I’m back from a much-anticipated vacation with my sister, my ears still ringing from the “hum” that comes with travel. I landed 5 days ago.
Lots of loud talking, phone-obsessed people on the plane and in the airport ~ Girls on bachelorette trips, teams heading to conferences, elders traveling alone. A Mom with 3 under 3, who needed 6 more hands than she had. A doctor, a student, a cowboy, a nurse. I met them all.
It’s weird, traveling post-pandemic. There’s freedom and movement and hesitations. Someone coughed in front of us and everyone looked. Sorry, not sorry.
We met in Phoenix, enjoyed a week + in Scottsdale and, aside from the many conversations two takeaways for me were these:
- Sunshine. Daily. Plenty of it and
- Oranges. Local, fresh off the tree ……………. so delicious!
The golden hour.
The most delicious oranges I have ever eaten!
We carefully applied our 70F and – gasp – didn’t burn – but we quickly learned that morning sun was best, afternoons were too much for two Scandinavian/Irish lassies!
10am sunshine
We laughed, we shopped, we chatted. I found a desert Church we could attend and together we cried throughout the service, so meaningful.

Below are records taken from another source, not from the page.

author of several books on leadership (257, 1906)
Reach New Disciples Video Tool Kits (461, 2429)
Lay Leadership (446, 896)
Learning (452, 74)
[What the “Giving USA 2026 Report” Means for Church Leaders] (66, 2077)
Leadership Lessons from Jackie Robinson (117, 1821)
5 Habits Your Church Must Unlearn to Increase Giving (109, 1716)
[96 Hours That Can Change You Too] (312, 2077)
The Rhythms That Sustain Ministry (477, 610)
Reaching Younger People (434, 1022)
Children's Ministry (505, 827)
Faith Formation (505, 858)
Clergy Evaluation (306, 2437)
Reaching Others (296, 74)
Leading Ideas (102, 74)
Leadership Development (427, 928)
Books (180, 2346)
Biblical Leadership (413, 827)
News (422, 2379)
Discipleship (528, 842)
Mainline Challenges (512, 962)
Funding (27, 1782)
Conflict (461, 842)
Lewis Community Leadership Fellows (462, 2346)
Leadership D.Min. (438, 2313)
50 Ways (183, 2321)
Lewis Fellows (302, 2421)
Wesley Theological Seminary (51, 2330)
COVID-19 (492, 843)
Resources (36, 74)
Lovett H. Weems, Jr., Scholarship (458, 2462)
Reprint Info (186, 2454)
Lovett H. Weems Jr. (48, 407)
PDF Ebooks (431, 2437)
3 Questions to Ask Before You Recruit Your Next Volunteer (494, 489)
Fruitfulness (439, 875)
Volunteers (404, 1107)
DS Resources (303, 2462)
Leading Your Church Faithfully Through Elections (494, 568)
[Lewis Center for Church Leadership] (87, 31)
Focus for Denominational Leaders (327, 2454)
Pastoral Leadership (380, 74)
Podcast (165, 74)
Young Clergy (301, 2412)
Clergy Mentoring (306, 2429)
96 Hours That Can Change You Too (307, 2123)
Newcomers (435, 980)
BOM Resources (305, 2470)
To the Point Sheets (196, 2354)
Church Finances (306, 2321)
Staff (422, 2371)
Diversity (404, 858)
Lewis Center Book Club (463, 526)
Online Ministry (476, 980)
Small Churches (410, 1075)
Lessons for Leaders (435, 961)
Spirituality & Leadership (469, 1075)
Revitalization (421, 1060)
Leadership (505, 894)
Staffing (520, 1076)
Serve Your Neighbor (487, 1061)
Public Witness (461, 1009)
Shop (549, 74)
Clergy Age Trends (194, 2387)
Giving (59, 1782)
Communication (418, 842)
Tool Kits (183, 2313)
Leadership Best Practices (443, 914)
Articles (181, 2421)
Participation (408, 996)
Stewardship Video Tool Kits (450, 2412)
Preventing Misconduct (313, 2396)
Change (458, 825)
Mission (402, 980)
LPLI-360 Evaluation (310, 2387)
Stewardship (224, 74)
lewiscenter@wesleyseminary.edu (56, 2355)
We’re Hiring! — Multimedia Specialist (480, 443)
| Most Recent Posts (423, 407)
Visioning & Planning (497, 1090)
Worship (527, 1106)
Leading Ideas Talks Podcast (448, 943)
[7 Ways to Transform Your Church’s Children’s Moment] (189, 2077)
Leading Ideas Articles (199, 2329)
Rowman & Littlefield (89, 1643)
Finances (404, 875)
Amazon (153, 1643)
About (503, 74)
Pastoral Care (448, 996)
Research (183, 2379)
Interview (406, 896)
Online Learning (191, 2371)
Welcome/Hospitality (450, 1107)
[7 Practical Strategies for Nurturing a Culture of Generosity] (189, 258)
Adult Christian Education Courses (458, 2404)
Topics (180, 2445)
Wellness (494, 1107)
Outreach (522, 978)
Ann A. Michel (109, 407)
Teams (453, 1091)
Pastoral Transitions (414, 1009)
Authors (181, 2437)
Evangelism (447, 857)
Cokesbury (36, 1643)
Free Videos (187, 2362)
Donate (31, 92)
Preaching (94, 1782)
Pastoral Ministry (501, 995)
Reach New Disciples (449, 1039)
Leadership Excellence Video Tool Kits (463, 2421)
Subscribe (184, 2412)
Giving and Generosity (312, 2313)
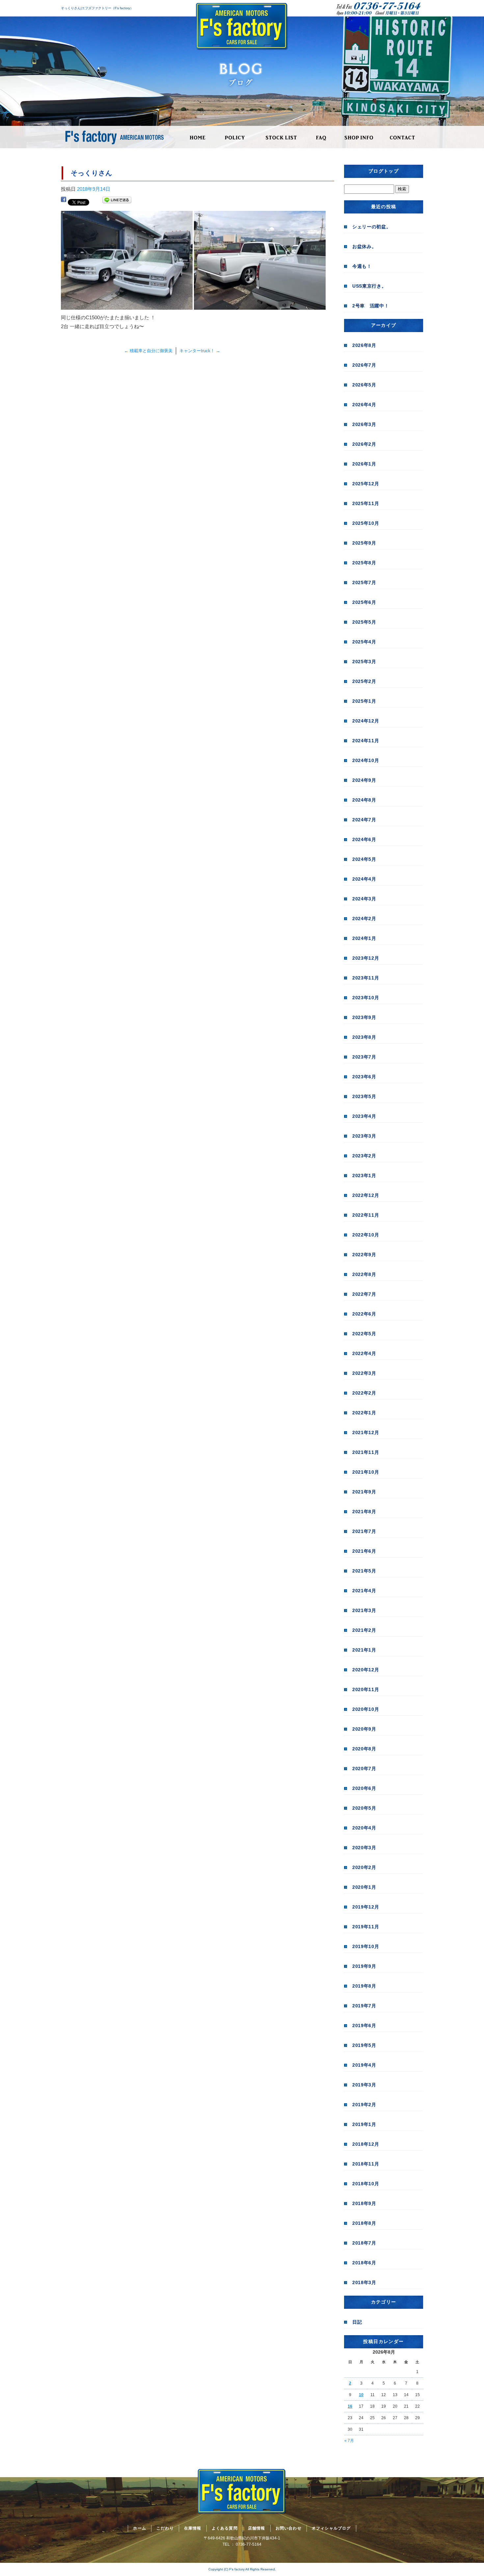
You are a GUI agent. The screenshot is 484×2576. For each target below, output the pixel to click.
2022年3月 (364, 1373)
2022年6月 (364, 1313)
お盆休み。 (364, 246)
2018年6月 (364, 2262)
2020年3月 (364, 1847)
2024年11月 (365, 740)
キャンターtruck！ (199, 350)
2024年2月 (364, 918)
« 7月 (349, 2440)
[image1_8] (127, 305)
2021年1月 (364, 1650)
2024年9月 (364, 780)
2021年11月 (365, 1452)
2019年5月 (364, 2045)
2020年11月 (365, 1689)
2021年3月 (364, 1610)
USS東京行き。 (369, 286)
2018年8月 (364, 2223)
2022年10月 (365, 1234)
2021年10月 (365, 1472)
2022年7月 (364, 1294)
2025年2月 (364, 681)
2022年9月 (364, 1254)
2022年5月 (364, 1333)
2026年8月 (364, 345)
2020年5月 (364, 1808)
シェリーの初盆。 (371, 226)
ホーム (197, 137)
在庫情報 (280, 137)
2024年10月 (365, 760)
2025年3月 (364, 661)
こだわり (235, 137)
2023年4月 (364, 1116)
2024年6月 (364, 839)
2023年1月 (364, 1175)
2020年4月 (364, 1827)
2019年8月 (364, 1986)
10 (361, 2394)
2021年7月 (364, 1531)
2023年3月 (364, 1136)
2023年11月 (365, 977)
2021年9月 (364, 1491)
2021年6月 (364, 1551)
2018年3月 (364, 2282)
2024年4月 (364, 879)
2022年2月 (364, 1393)
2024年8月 (364, 800)
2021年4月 (364, 1590)
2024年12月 (365, 720)
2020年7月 (364, 1768)
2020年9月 (364, 1729)
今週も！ (362, 266)
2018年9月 (364, 2203)
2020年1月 (364, 1887)
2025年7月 (364, 582)
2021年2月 (364, 1630)
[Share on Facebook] (63, 201)
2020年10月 (365, 1709)
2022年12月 (365, 1195)
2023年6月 (364, 1076)
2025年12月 (365, 483)
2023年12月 (365, 958)
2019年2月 (364, 2104)
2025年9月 (364, 543)
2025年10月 (365, 523)
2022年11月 (365, 1215)
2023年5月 (364, 1096)
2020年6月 (364, 1788)
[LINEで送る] (116, 201)
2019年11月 (365, 1926)
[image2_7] (260, 305)
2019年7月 (364, 2005)
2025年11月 (365, 503)
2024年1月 (364, 938)
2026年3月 (364, 424)
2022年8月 (364, 1274)
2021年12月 (365, 1432)
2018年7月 (364, 2243)
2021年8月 (364, 1511)
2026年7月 (364, 365)
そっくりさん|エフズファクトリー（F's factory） (97, 8)
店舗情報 (359, 137)
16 (350, 2406)
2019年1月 (364, 2124)
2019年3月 (364, 2084)
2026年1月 (364, 464)
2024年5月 (364, 859)
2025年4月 (364, 641)
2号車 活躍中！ (370, 305)
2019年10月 (365, 1946)
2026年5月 (364, 384)
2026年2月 (364, 444)
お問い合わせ (402, 137)
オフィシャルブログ (331, 2528)
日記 (357, 2322)
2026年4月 (364, 404)
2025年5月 (364, 622)
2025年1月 (364, 701)
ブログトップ (383, 171)
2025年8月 (364, 562)
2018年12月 (365, 2144)
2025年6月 (364, 602)
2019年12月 (365, 1907)
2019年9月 (364, 1966)
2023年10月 (365, 997)
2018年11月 (365, 2163)
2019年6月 (364, 2025)
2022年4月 (364, 1353)
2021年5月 (364, 1570)
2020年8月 (364, 1748)
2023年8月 (364, 1037)
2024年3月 (364, 898)
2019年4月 (364, 2065)
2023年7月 (364, 1057)
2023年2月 (364, 1155)
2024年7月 (364, 819)
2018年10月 (365, 2183)
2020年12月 (365, 1669)
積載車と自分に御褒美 (148, 350)
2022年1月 (364, 1412)
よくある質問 (321, 137)
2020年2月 (364, 1867)
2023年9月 (364, 1017)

I noticed things, being together a week – she mutters to herself… I hum. I drive, she navigates, announcing everything, trying to be helpful. We laugh hard, so hard tears run down our faces, and we choked and sputtered mid-laugh.
I’m on Eastern time, she’s on Mountain, so I was always up/awake first – off to get coffee for me and tea for her and then sit on our beds and talk like we did as girls.
We say things Mom would have said. We miss her, man do we miss her. We talk about the family – how siblings drifted even further apart once the glue was gone. We get it, we don’t like it, but we move on.
It’s been 5 years since I’ve been to the Canada farm/land – Distance and a pandemic separated the two of us for 3 years. We vacationed together last Fall and again this week and yes, we are making up for lost time. Time moves on and the things that really matter rise to the top, like a beach ball in the pool.
We talked and talked and never ran out of things to talk about; we talked in the dark, in the morning, and late at night. And there were times we just sat together, quietly delighting in the fact that sisters don’t need words.
Me and my sister 2023
Have you traveled post-pandemic? What are your takeaways?
Have you a sibling you’re extra close to? Tell me more!